Summers spent in his father's native Macedonia, eating with friends and relatives, gave him a taste for local, seasonal food. It also, he said, helped him see more in traditional Scandinavian cuisine than many of his countrymen.
"Danish people for the most part thought it was a joke," he said of the decision to open a restaurant dedicated to Nordic food, housed in a converted waterfront warehouse.
"When it comes to food we seem to think that everything south of the border is better than what we have ourselves, and I always used to say it is not better but different."

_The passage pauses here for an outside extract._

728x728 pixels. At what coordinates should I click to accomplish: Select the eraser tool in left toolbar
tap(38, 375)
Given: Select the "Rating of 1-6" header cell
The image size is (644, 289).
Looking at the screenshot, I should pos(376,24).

The commitment to local food has shaped the restaurant's menu beyond the ingredient list. The long, harsh Scandinavian winters means there is a lot of smoking and pickling.

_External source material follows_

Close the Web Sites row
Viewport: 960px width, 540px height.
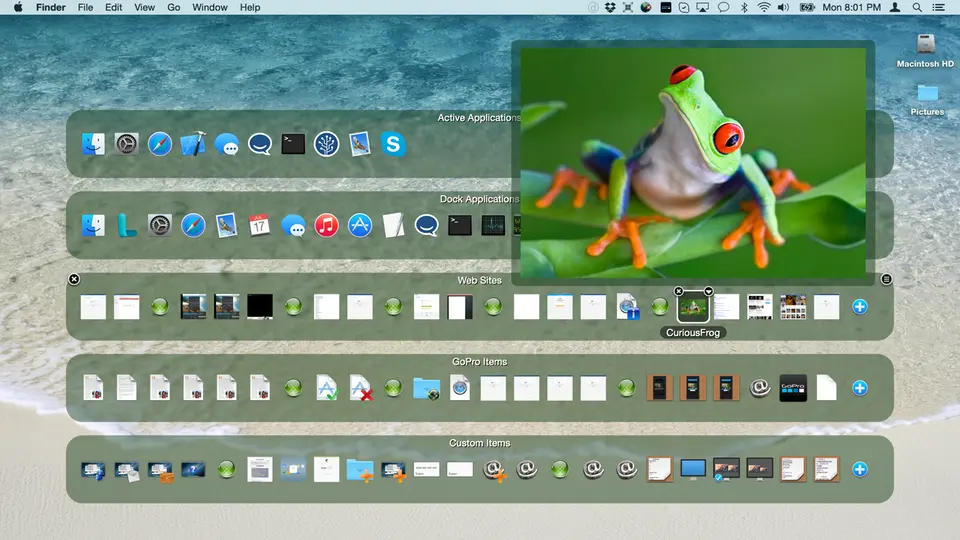(74, 280)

And he has searched for more than is on offer in Copenhagen's store shelves.
Redzepi speaks with older people and explores old recipe books in a hunt for new ingredients. He also goes out to explore what he can harvest wild and several foragers have built a business out of supplying Noma.
"Most ingredients have been used at one point, whether it was just after the second world war when people ate whatever there was because of no money, or whether it was when people actually had to use everything there was to survive through winter," he told Reuters in the Noma bar.
A friend helped Redzepi find his vocation by signing up for a cooking course. The teenager decided to join him on a whim, but was hooked from the first assignment.
He chose to cook chicken and cashews -- decidedly exotic for Denmark two decades ago -- and won first prize for presentation after stopping his cooking partner pouring sauce over the rice, although they came second overall.
"At that age, your biggest decision is whether to play soccer that afternoon, but for some reason I took it very seriously... and since then I have never been in doubt."
Working days can start with a foraging expedition before dawn, and end after midnight. Sometimes the chefs even risk their health in the search for new, wild, ingredients.
"We just eat things. If you work a lot with products you can see what looks succulent, if you just put it in your mouth and you bite a little bit, usually nothing happens."
The risky sourcing process has brought rich rewards -- his finds include a herb he says is now used widely in Denmark.
"We have a plant which looks like a chive but tastes like Coriander. Obviously this is an incredibly surprising flavor and a huge discovery, that suddenly you have cilantro flavor in our part of the world. It was just chance."
And Redzepi's creative genius means there is no shortage of willing hands, despite the tiring work. He has 25 staff and gets an average of 8 applications to join the team on any given day.
Food lovers may one day be grateful he is working with so many other chefs. Having re-invented Nordic cuisine, he says he cannot promise he will be doing it forever.
"One of the worst things that could happen to me with this place is that I just keep going and going and all inspiration is gone, and the autopilot is switched on...I always told myself that once that happens, then it is time to leave."